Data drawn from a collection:
╔══

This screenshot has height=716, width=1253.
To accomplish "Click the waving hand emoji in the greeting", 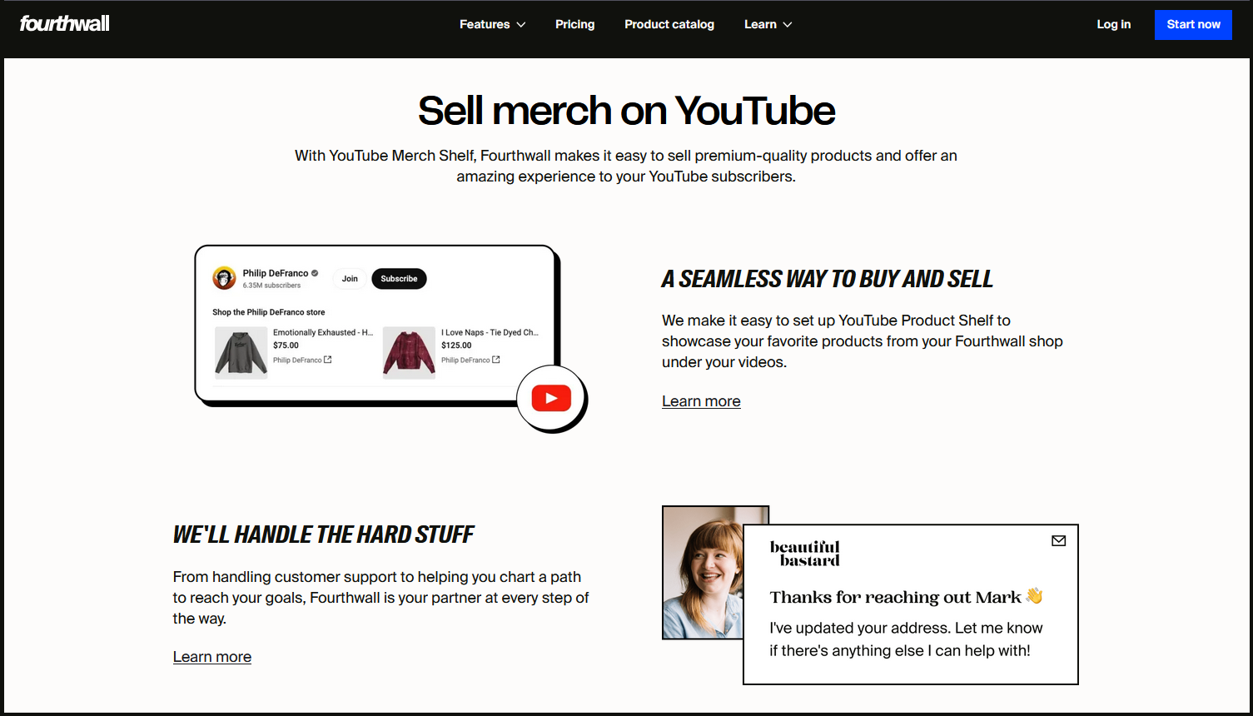I will pyautogui.click(x=1033, y=596).
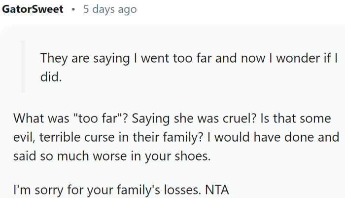The image size is (345, 198).
Task: Open GatorSweet's user profile
Action: coord(33,10)

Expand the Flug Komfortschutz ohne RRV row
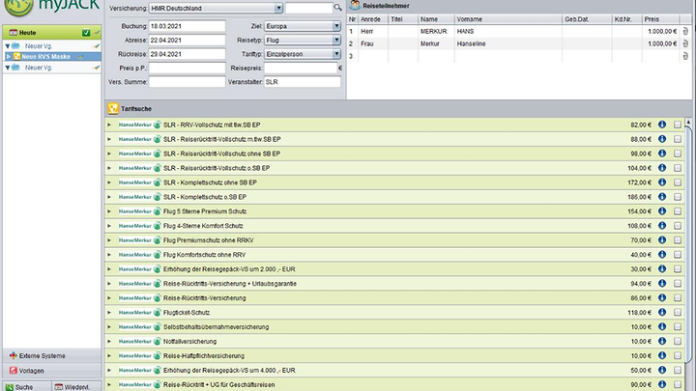tap(109, 255)
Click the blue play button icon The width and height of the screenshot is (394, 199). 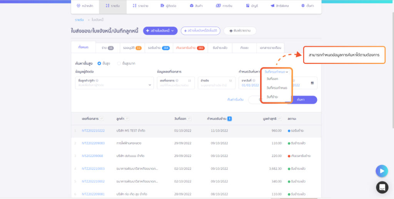tap(382, 171)
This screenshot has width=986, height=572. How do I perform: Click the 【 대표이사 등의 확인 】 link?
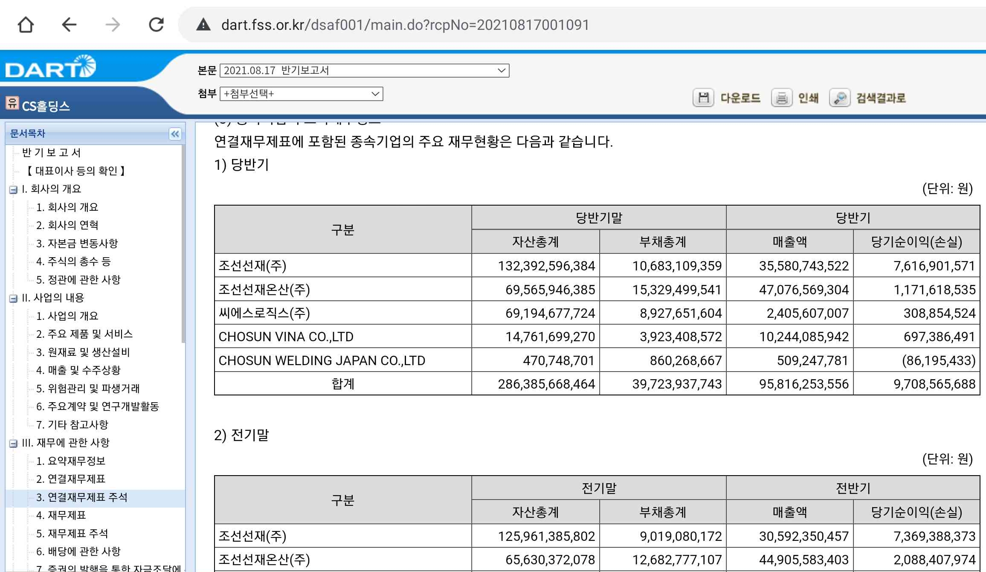tap(76, 171)
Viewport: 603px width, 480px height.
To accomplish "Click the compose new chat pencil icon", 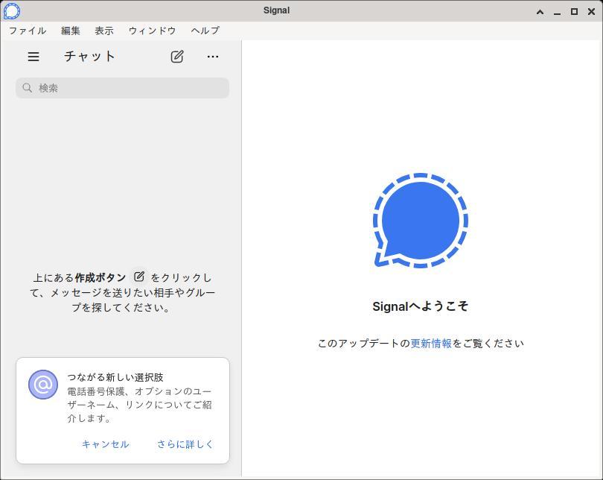I will (x=177, y=57).
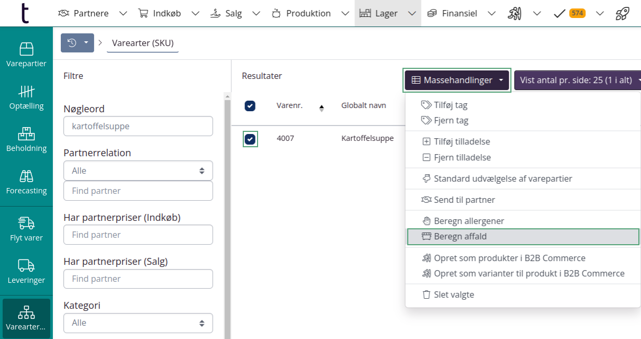The width and height of the screenshot is (641, 339).
Task: Toggle the select-all checkbox in header
Action: click(250, 106)
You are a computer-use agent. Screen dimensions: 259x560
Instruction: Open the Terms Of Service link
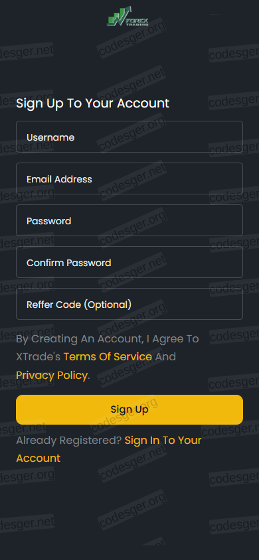click(x=108, y=356)
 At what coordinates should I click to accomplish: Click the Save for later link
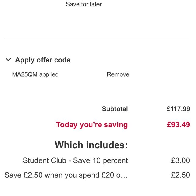pos(84,4)
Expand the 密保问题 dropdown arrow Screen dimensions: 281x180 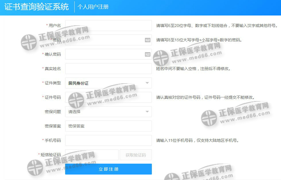click(147, 112)

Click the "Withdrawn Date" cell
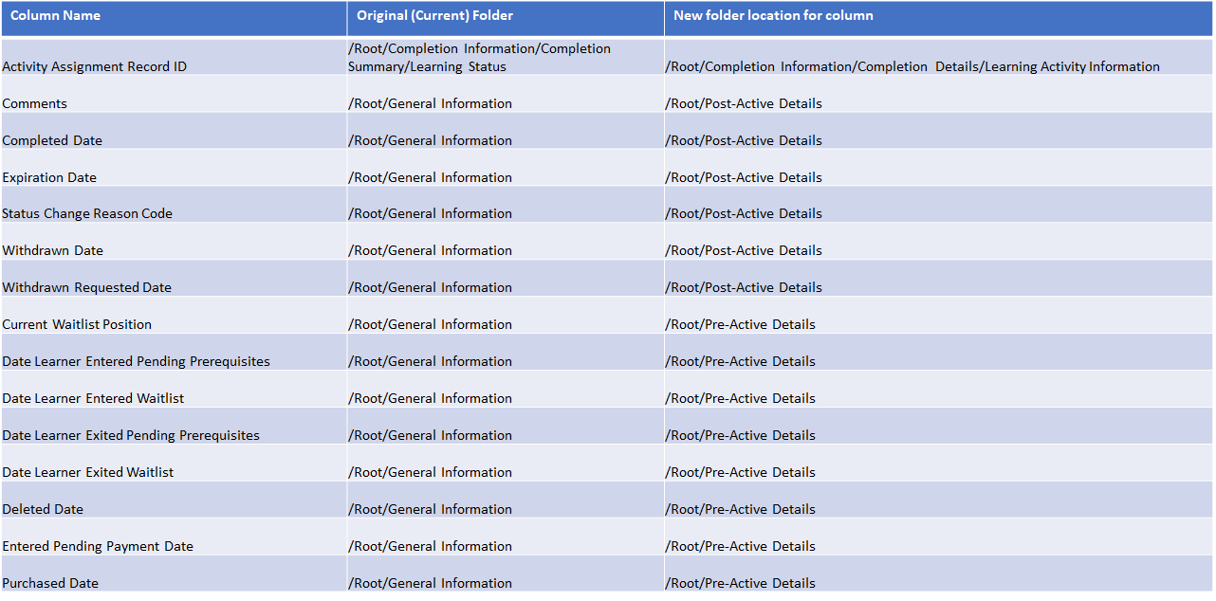pyautogui.click(x=53, y=250)
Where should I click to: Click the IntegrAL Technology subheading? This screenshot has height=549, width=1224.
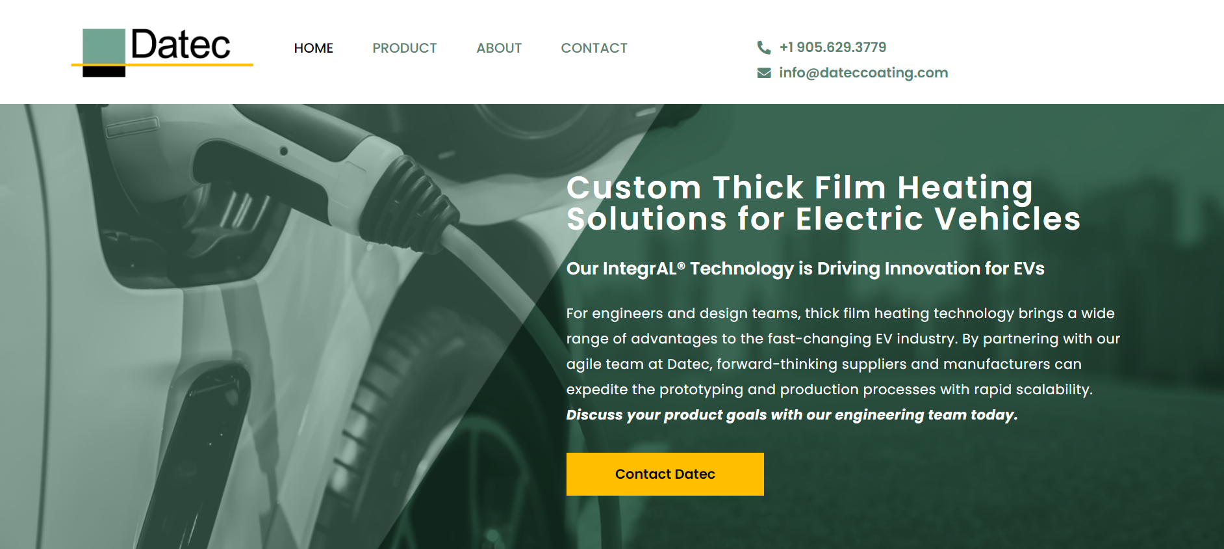[805, 269]
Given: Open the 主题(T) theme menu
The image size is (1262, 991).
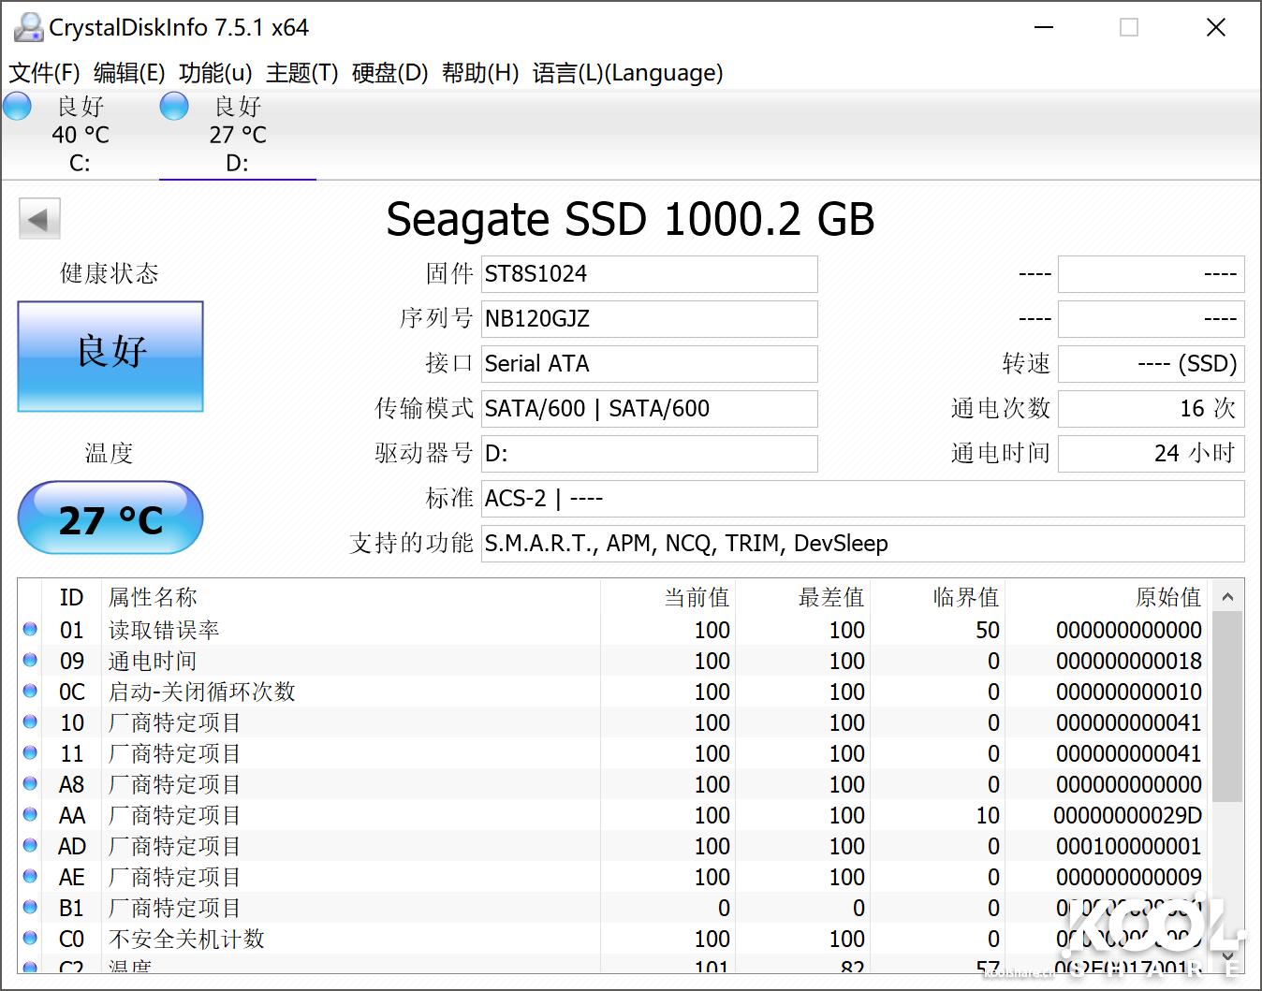Looking at the screenshot, I should click(x=300, y=73).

╚══

### Short task:
Reproduce the items starting at the line containing "This screenshot has width=986, height=572." and ending at the line containing "tap(76, 171)", with the requests included and the pictures left out. Scale only the click coordinates in the answers by 1.6, rounding to whole numbers with halves going up.

### Worked solution:
This screenshot has width=986, height=572. How do I perform: Click the 【 대표이사 등의 확인 】 link?
tap(122, 274)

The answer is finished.